┌────────

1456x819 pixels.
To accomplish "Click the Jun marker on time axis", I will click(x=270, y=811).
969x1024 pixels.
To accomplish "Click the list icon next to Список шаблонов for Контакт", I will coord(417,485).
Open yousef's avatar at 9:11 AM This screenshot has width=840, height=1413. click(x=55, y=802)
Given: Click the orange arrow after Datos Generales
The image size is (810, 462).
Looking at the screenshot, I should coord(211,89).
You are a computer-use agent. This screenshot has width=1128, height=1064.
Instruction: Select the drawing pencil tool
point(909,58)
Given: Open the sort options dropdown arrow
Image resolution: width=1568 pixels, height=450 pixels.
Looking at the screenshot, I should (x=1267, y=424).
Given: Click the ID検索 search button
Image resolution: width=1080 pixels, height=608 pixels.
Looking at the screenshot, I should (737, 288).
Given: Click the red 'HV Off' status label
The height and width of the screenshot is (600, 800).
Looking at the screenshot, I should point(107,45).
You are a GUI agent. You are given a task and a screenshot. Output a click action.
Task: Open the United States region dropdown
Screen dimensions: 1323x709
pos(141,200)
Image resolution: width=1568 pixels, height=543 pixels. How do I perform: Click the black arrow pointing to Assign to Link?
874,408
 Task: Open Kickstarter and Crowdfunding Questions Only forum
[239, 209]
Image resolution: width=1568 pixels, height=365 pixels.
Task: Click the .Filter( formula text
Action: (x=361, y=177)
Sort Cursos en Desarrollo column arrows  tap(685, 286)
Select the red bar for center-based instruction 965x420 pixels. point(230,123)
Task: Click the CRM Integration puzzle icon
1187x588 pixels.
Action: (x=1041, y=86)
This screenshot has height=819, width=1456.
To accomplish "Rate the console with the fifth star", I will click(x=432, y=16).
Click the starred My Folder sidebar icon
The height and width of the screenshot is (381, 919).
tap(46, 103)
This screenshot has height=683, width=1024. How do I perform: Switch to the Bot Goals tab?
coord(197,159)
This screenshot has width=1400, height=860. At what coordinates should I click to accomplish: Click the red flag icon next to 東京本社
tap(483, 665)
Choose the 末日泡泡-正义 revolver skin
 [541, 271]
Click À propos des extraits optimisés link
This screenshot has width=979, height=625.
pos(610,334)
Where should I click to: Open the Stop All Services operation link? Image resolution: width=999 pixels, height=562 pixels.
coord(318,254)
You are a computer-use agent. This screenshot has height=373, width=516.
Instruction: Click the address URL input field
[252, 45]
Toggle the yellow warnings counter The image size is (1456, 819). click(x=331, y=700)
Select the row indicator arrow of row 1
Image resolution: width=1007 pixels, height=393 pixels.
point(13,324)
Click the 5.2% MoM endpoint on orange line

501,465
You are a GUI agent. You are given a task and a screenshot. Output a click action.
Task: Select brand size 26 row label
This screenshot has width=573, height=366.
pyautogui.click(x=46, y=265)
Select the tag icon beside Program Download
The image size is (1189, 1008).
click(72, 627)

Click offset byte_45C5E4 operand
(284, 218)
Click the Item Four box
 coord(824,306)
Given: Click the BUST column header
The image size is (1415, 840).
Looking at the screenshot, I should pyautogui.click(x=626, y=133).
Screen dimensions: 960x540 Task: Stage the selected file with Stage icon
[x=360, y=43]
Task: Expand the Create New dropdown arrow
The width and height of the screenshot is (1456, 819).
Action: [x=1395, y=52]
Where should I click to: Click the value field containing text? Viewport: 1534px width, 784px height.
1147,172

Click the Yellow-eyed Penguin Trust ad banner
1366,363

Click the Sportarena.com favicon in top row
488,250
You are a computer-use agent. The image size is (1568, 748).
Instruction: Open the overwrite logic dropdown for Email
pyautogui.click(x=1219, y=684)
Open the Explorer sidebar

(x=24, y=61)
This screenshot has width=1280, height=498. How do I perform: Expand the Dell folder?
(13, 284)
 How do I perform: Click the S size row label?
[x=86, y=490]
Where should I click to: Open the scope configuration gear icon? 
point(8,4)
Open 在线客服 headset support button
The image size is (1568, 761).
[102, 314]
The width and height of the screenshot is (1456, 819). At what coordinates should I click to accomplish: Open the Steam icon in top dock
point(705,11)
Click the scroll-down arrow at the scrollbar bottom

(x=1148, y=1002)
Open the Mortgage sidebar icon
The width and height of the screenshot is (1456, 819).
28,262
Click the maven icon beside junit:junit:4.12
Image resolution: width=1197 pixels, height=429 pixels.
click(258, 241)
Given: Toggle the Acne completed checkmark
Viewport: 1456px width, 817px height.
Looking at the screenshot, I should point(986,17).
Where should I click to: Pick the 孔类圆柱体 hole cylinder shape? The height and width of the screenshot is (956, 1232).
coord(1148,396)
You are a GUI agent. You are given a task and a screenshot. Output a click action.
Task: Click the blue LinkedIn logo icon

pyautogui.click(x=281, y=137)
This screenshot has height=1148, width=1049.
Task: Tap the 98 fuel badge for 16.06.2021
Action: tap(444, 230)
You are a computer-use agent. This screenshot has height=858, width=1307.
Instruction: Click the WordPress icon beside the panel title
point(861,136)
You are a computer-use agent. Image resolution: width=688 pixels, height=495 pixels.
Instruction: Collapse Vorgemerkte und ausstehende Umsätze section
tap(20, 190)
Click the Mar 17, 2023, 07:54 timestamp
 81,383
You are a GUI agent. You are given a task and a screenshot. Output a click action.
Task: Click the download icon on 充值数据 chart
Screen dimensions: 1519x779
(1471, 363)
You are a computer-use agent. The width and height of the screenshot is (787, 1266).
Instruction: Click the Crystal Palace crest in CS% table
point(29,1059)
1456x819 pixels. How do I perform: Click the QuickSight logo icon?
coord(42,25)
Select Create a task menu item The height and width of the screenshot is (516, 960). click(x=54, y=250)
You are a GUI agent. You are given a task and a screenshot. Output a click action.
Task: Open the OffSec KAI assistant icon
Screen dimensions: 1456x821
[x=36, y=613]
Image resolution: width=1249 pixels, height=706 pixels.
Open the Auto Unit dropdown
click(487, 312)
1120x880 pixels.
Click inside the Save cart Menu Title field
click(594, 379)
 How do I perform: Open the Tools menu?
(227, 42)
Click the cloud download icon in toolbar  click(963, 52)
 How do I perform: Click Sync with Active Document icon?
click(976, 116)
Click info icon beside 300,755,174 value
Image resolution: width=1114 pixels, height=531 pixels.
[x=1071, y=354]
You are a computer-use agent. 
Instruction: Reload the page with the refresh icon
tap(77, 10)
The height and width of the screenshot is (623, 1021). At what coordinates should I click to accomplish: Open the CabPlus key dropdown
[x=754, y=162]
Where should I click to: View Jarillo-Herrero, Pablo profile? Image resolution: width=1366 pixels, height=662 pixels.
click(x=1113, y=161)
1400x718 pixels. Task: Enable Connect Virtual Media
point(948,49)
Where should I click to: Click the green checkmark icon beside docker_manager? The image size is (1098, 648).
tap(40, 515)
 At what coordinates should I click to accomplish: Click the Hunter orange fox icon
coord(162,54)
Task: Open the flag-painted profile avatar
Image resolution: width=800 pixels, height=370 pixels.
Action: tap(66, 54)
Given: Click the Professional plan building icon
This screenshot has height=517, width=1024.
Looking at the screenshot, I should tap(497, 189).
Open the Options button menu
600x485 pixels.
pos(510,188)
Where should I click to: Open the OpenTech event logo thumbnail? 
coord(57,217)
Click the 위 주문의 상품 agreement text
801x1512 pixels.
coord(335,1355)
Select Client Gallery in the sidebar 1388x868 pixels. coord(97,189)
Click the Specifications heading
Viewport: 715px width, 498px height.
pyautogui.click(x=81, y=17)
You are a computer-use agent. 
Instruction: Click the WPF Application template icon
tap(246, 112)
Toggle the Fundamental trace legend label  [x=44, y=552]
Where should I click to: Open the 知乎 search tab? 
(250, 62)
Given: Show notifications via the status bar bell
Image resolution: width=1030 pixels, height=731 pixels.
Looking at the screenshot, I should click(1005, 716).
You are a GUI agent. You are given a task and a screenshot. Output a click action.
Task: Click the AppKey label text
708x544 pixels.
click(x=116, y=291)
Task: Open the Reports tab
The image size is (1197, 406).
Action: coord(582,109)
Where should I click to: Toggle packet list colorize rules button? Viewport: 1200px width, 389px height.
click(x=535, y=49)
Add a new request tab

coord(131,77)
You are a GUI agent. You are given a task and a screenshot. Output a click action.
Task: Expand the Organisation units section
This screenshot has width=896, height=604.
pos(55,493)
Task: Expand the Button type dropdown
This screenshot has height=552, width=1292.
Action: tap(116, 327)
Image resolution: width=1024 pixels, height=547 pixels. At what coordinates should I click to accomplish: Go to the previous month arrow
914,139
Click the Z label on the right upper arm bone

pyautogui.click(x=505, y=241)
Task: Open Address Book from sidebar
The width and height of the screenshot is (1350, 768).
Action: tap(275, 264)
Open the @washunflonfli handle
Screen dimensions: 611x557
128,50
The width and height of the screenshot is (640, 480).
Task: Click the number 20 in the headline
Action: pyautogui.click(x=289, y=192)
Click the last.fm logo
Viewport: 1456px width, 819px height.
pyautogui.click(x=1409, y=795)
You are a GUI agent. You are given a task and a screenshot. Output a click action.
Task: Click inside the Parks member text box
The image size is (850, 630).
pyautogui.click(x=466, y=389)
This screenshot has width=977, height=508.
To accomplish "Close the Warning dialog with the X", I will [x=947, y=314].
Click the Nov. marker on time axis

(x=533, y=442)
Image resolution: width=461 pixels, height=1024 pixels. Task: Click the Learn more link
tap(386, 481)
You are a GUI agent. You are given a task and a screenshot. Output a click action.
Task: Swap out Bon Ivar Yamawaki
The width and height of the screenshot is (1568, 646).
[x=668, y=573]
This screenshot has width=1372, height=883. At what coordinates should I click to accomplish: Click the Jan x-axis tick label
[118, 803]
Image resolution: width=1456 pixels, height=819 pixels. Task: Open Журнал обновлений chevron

└────────

▶ **Exercise brief**:
Update the records from the line containing "How do I perform: Click the S" through the line containing "click(258, 241)": replace "gear icon" with "settings icon" and keep everything else the same.

▶ **Complete answer**:
 How do I perform: Click the S size row label?
[x=86, y=490]
Where should I click to: Open the scope configuration settings icon? 
point(8,4)
Open 在线客服 headset support button
The image size is (1568, 761).
[102, 314]
The width and height of the screenshot is (1456, 819). At what coordinates should I click to accomplish: Open the Steam icon in top dock
point(705,11)
Click the scroll-down arrow at the scrollbar bottom

(x=1148, y=1002)
Open the Mortgage sidebar icon
The width and height of the screenshot is (1456, 819).
28,262
Click the maven icon beside junit:junit:4.12
Image resolution: width=1197 pixels, height=429 pixels.
click(258, 241)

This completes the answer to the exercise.